* **WORK INSTRUCTIONS**
Below are the records; copy every line in them that holds the string "pyautogui".

* **MATERIAL PROVIDED**

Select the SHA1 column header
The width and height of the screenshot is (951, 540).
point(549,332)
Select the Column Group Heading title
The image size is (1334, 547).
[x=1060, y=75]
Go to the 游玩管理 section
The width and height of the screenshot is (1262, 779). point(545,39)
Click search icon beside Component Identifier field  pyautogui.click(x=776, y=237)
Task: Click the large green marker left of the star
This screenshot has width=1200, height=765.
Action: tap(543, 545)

==

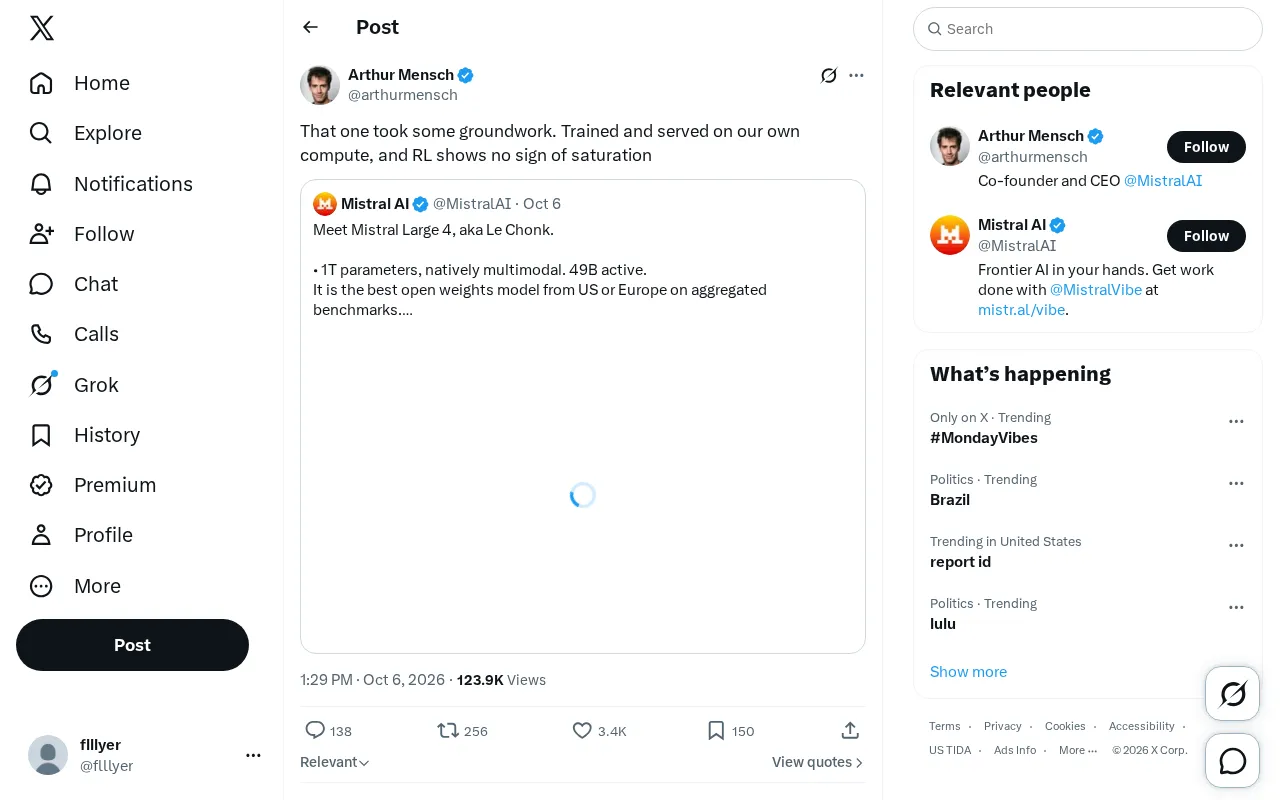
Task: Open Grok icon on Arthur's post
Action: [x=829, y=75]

...

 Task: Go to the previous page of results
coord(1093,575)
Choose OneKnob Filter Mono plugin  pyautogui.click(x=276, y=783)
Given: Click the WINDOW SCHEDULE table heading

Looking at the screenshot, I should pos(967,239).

* **ANSWER SECTION**
Click search icon beside Component Identifier field  pyautogui.click(x=776, y=237)
Choose OneKnob Filter Mono plugin  pyautogui.click(x=276, y=783)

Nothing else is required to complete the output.